**TEXT EXTRACT**.
-*-
With the focus of this issue’s cover story being on niche products and areas within the garden centre to give consumers greater reason to visit I thought it might be interesting to reflect on some United Kingdom experiences.
Creating a niche for your garden centre can, at times, be a double-edged sword in that it has distinct possibilities of improving the levels of core business but there is also the possibility that that it may indeed hamper its progression.
From my own experience, in the early ’80s/late ’90s, I was general manager at Wheatcroft Garden Centre, Nottingham, England, which was (and still is) a very nice, large centre with a great location and a good deal of investment.
Wheatcroft as I am sure some of you (perhaps the older readers!) will know were one of the major international rose growers in the ’50s, ’60s and ’70s. It was a business led by the inimitable, flamboyant Harry Wheatcroft who was friends with the rich and famous and created newspaper headlines wherever he went. Hence the buying public automatically associated the name with roses and even after eight years of development, investment, publicity, promotions etc. there were still people who lived within a stone’s throw of the centre that still only associated the site with roses. This may be an extreme example but does highlight that consumers have to understand what the garden centre stands for and offers.
On the other hand, I know many great garden centres that have built a reputation for something outside of traditional horticulture such as gift, farm, or cook shops.
-*-
**EXERCISE REQUIREMENTS**.
(1) In the piece on garden centre niches, why did some people living near the Wheatcroft centre still link the site only with roses? Answer in one to three sentences.
(2) Decide whether each statement agrees with the piece on garden centre niches, answering yes or no and quoting the words from the text that decide it: (a) The writer once served as general manager at Wheatcroft Garden Centre. (b) Creating a niche is presented as purely beneficial for a garden centre. (c) The Wheatcroft centre is no longer a nice, large centre.

**GIVEN DATA**.
-*-
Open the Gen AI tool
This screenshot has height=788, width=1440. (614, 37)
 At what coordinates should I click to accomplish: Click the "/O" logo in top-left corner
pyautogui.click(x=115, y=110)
-*-
**SOLUTION LIST**.
(1) Wheatcroft had been one of the major international rose growers in the '50s, '60s and '70s. The business was led by Harry Wheatcroft, who was friends with the rich and famous and made newspaper headlines wherever he went. As a result, the buying public automatically associated the name with roses, even after eight years of development, investment, publicity and promotions.

(2)
(a) Yes: "I was general manager at Wheatcroft Garden Centre, Nottingham, England"
(b) No: "can, at times, be a double-edged sword"
(c) No: "which was (and still is) a very nice, large centre"